[Start of Stored rows]
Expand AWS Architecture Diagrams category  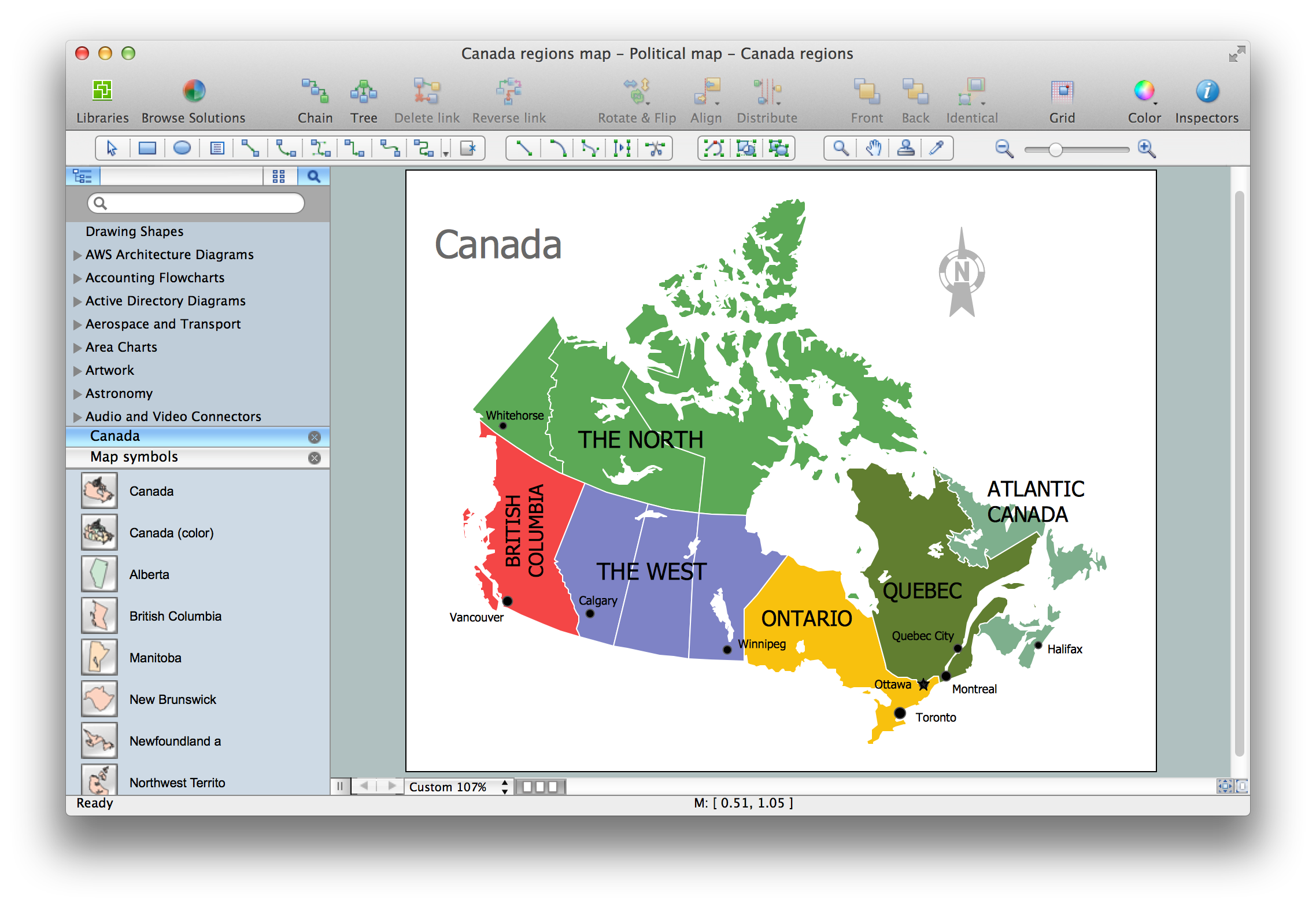coord(77,255)
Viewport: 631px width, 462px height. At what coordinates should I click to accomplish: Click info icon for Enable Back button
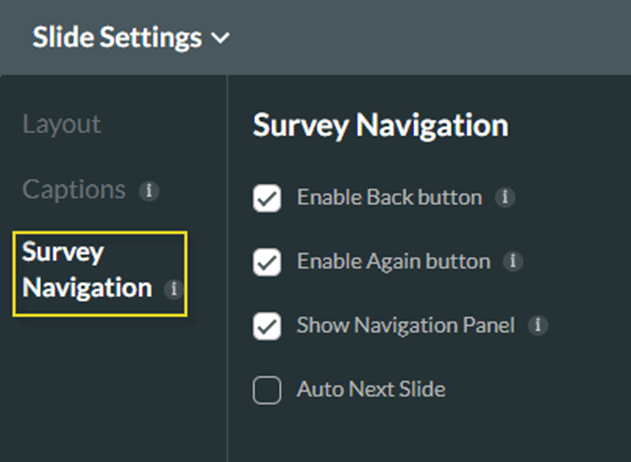pyautogui.click(x=506, y=197)
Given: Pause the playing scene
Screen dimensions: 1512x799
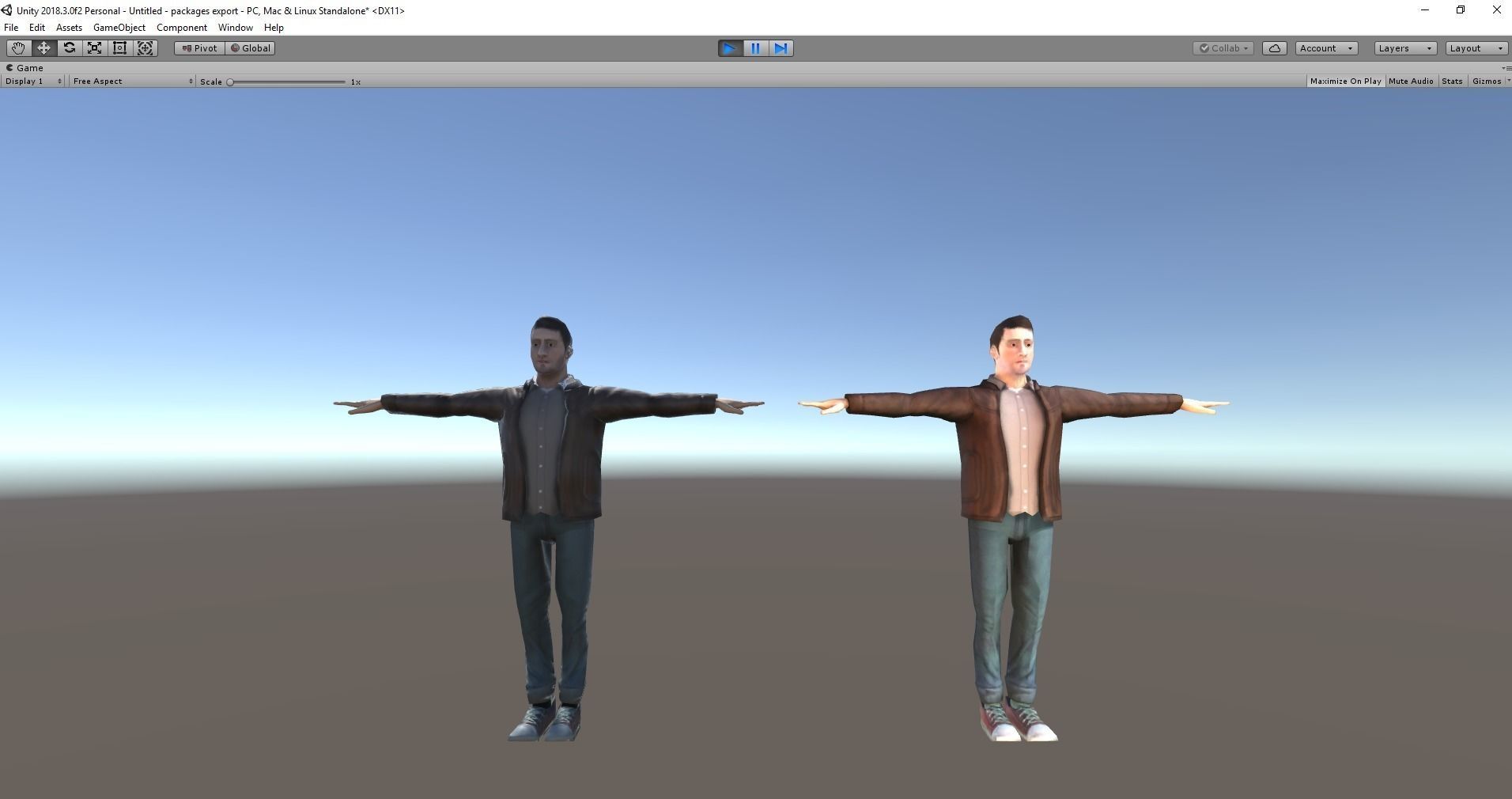Looking at the screenshot, I should tap(754, 48).

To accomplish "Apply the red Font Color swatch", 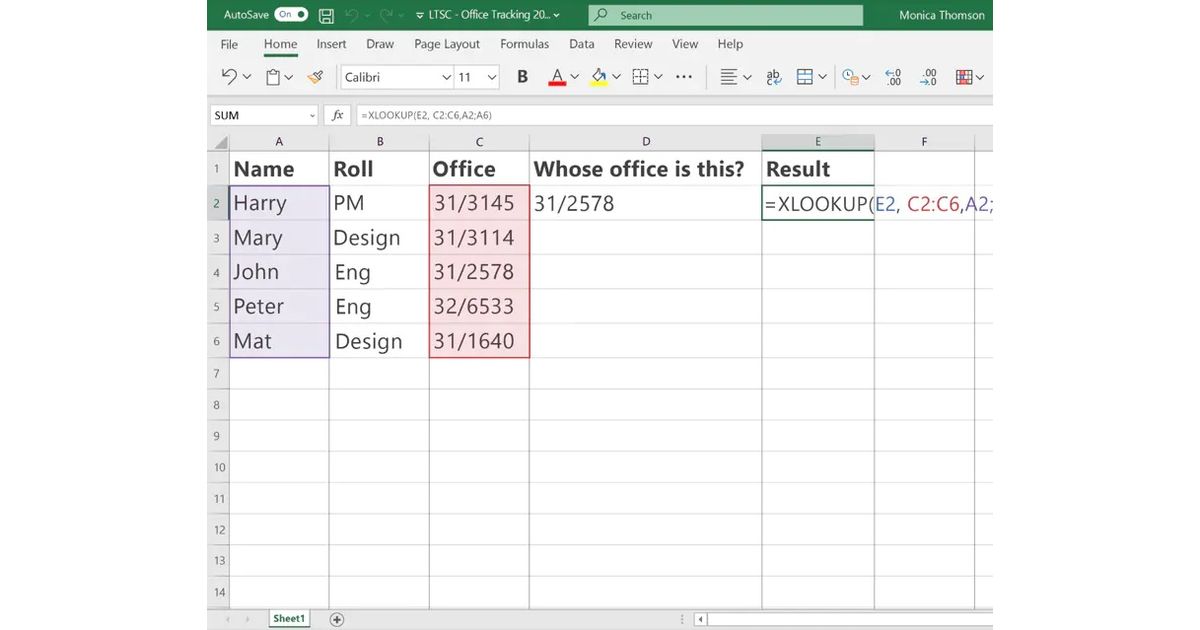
[End of Stored rows]
**Exercise goal**
Could you reproduce the material from the line with "Viewport: 631px width, 462px" through the end of it, swapping "playing scene" for "running animation" and leaving everything else unchanged? Leave the pictures out.

**Exercise output**
Viewport: 631px width, 462px height. At what coordinates should I click to accomplish: Click info icon for Enable Back button
pyautogui.click(x=506, y=197)
Given: Pause the running animation
Screen dimensions: 1512x799
Looking at the screenshot, I should tap(754, 48).

To accomplish "Apply the red Font Color swatch", 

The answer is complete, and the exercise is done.